§ Text to read
Processing configuration
Processing raw datasets often requires adjusting parameters, such as outlier detection, corrections or metadata.
If you process your data with an individual analysis script, you can pass these
configuration parameters directly to the processing method, such as
AQGRawData.process().
from gravitools.aqg import read_aqg_raw_dataset
rawdata = read_aqg_raw_dataset("20240620_163341.zip")
rawdata.process(
operator="John Doe",
comment="This is a comment.",
dg_syst="123 nm/s²",
)
However, we generally recommended to put configuration parameters in a configuration file, because this provides the following advantages:
- Analysis scripts remain general and applicable to other datasets
- It serves as documentation and is human-readable
- It can be archived with the data
It doesn't matter what format the configuration file is in, as long as it maps to a Python dictionary. However, the recommended format is YAML, because it is easy to read and allows for comments.
Recommended: Although it is not necessary, it is strongly recommneded to use units for all parameters applicable in your config file. If parameters are provided without units, standard units are assumed (and conversion is done likewise). See here for the standard units.
Here is an example configuration file:
# Sensor head setup orientation to assume, if not otherwise specified
default_orientation: 0
syst_uncertainty: 102.4 nm/s²
detect_outliers:
sigma_threshold: 5
neighbors: 15
min_gap: '30s'
# Configuration for an individual instrument
meter AQG-B02:
syst_uncertainty: 102.4 nm/s²
dg_syst: 14 nm/s²
tilt_offset:
- -2.4269e-06 rad
- -5.526e-07 rad
2023-12-01:
dg_syst: 120 nm/s²
# Configuration for a specific measurement location
point CA:
pressure_admittance: -3 nm/s²/hPa
vgg : -3008 nm/s²/m
# Configuration for a specific dataset
dataset 20240620_163341:
operator: John Doe
orientation: 0
point: CA
comment:
This is a comment text.
outlier_ranges:
2024-01-01 13:00:00 .. 2024-01-01 13:15:00:
comment: Earthquake
change_tilt_offsets:
- -7.9e-06 rad
- -6.89e-05 rad
You can use PyYAML to read the file to a Python dictionary.
import yaml
with open("configuration.yml", encoding="utf-8") as f:
config = yaml.load(f.read(), Loader=yaml.CLoader)
Use combine_dataset_config() to
select the parameters that are relevant for a specific processing workflow.
from gravitools.config import combine_dataset_config
dataset_config = combine_dataset_config(
config,
dataset="20240620_163341",
meter="AQG-B02",
point="CA",
date="2024-01-01"
)
print(dataset_config)
Output:
{
"comment": "This is a comment text.",
"default_orientation": 0,
"dg_syst": 120 nm/s²,
"operator": "John Doe",
"orientation": 0,
"point": "CA",
"pressure_admittance": -3 nm/s²/hPa,
"vgg": -3008 nm/s²/m,
"syst_uncertainty": 102.4 nm/s²,
}
This parameter selection can then be passed to the processing method.
from gravitools.aqg import read_aqg_raw_dataset
rawdata = read_aqg_raw_dataset("20240620_163341.zip")
rawdata.process(**dataset_config)
Configuration parameters
The list of accepted configuration parameters is defined by the processing method.
AQGRawData.process()

§ Material provided
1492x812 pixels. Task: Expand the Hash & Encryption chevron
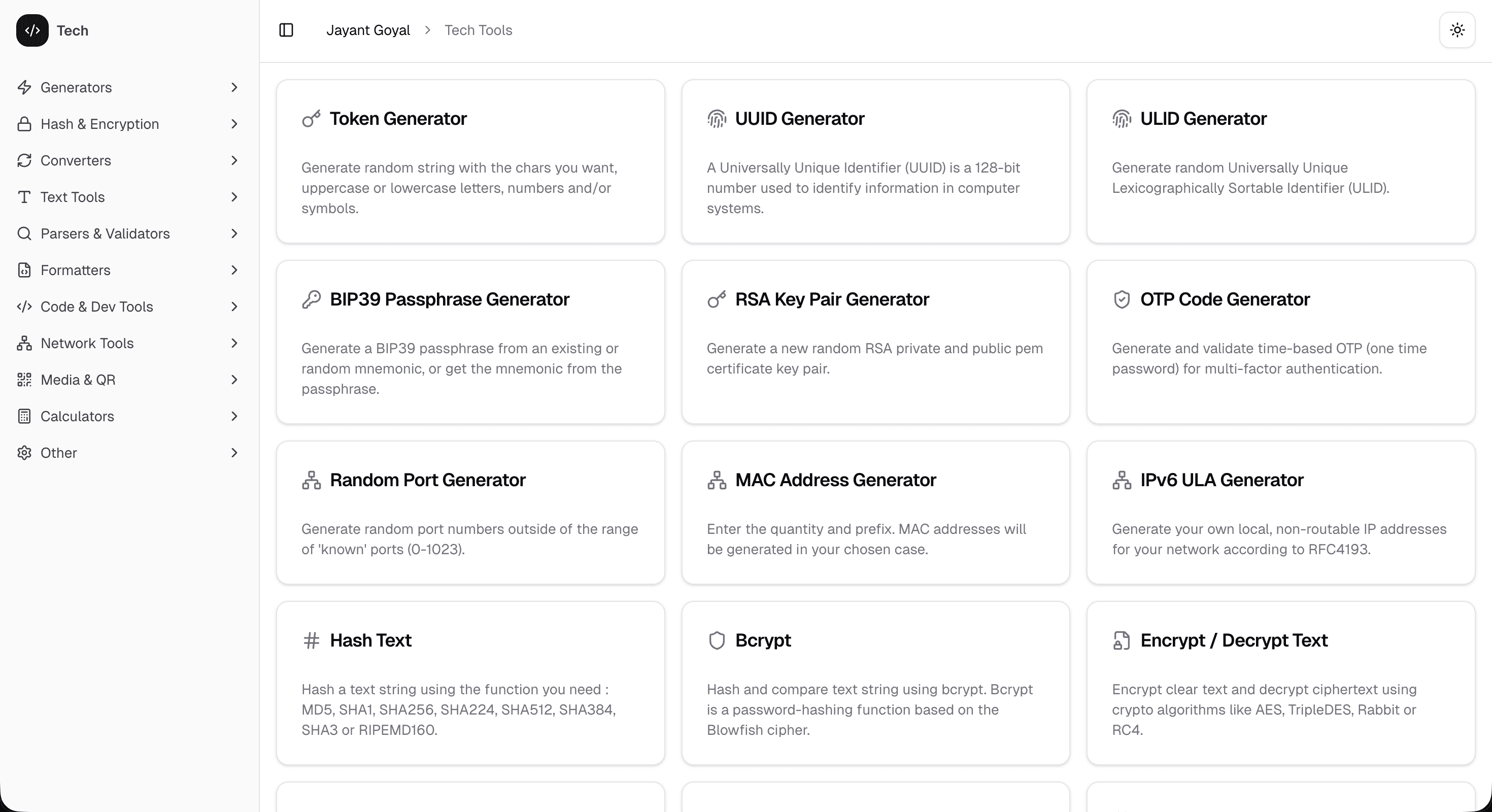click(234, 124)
--
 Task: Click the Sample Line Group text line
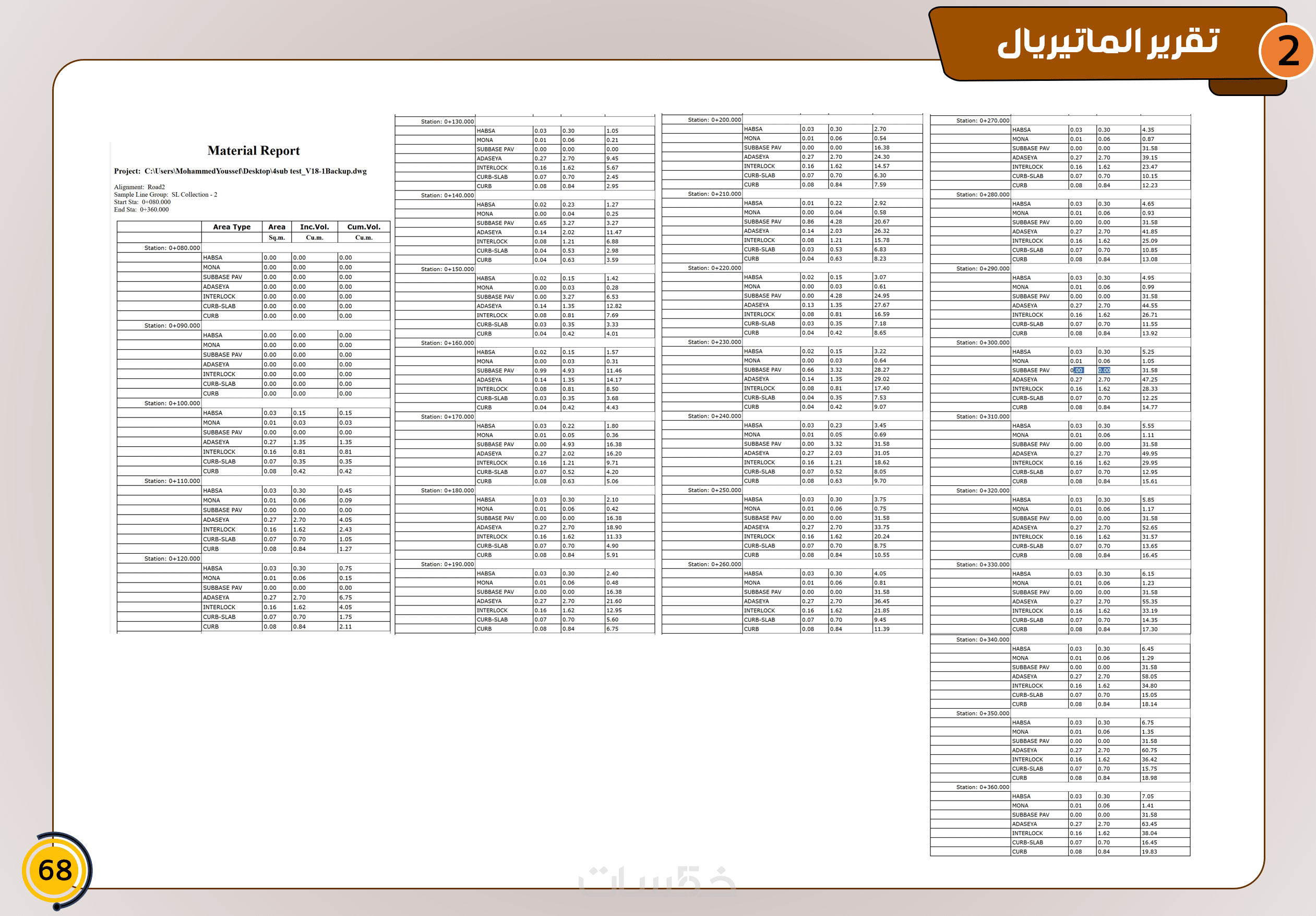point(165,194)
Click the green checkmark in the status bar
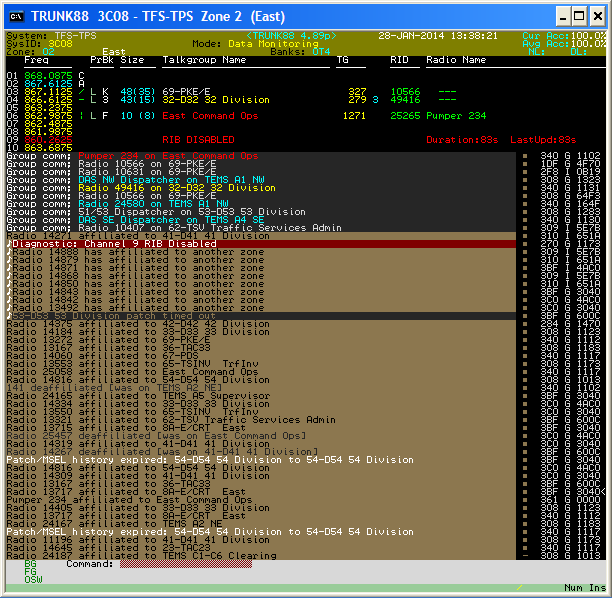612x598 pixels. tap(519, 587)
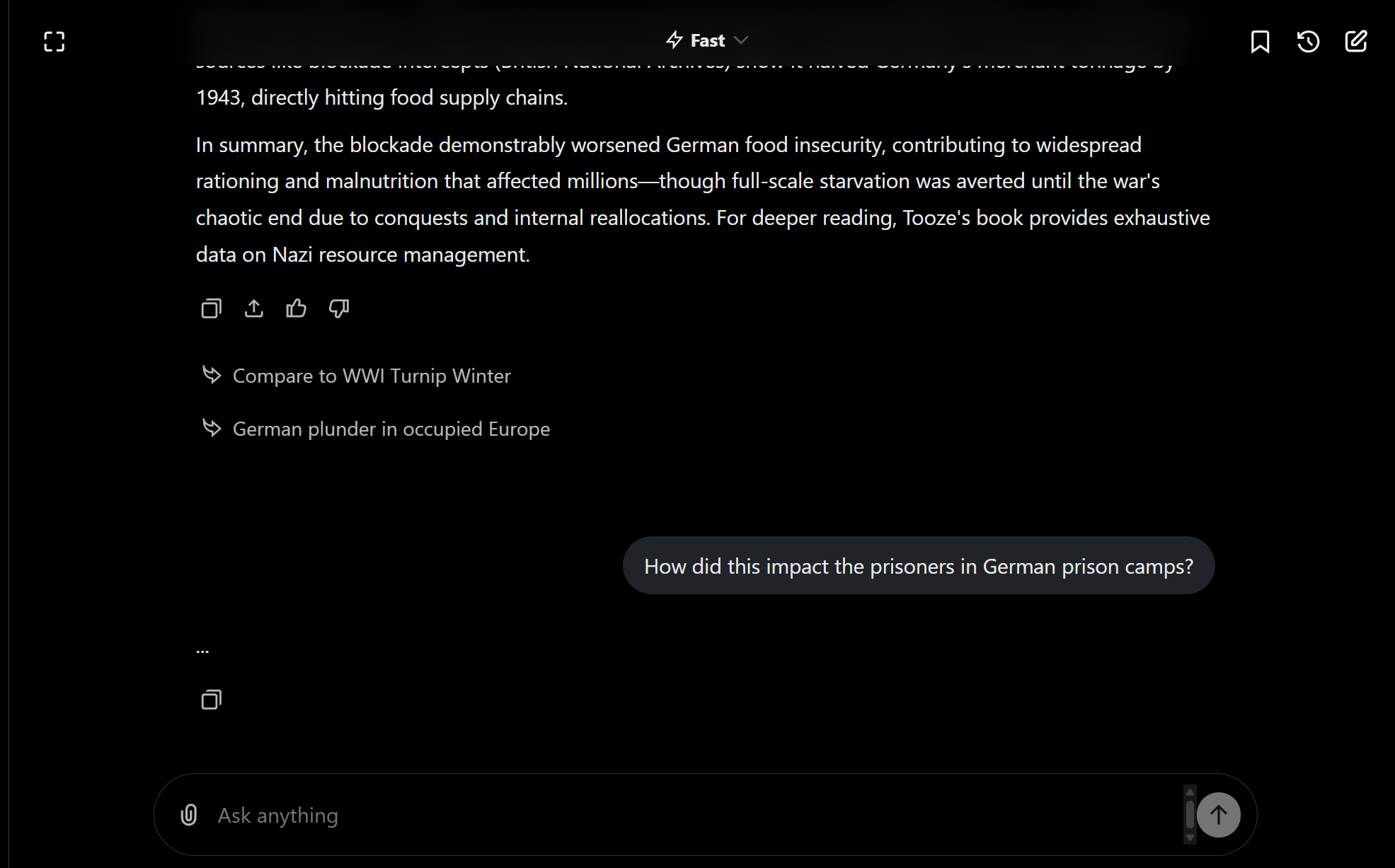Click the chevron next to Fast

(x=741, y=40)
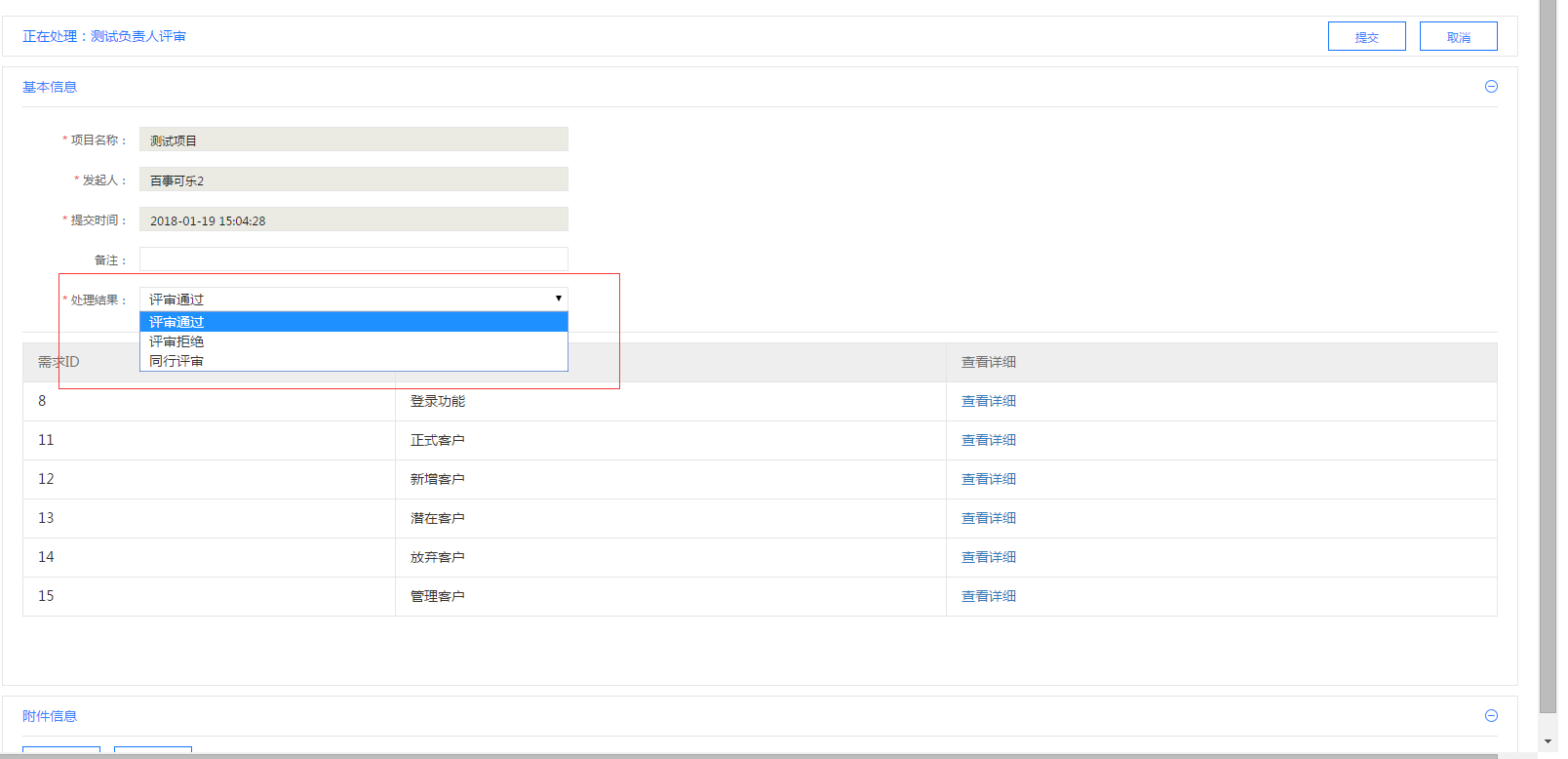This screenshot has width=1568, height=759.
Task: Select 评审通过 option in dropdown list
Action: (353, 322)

§ Exercise tasks
1. Based on the page about processing configuration, do these statements agree with it? Give yes or no for each, with the deciding words of the page quoted exactly.
(a) YAML is the recommended format for the configuration file.
(b) Parameters given without units cause an error.
(c) The configuration file has to be written in YAML.
2. Return the lines of the records word for word, starting with the line that contains "Task: Click the Sample Line Group text line" and going on through the line that contains "Action: (353, 322)". Include both of those lines, and leave the pictures out.

§ The solutions
1.
(a) Yes: "the recommended format is YAML, because it is easy to read and allows for comments."
(b) No: "If parameters are provided without units, standard units are assumed (and conversion is done likewise)."
(c) No: "It doesn't matter what format the configuration file is in, as long as it maps to a Python dictionary."

2.
 Task: Click the Sample Line Group text line
point(165,194)
Click the green checkmark in the status bar
612x598 pixels. tap(519, 587)
Click the chevron next to Fast

(x=741, y=40)
This screenshot has width=1568, height=759.
Task: Select 评审通过 option in dropdown list
Action: (353, 322)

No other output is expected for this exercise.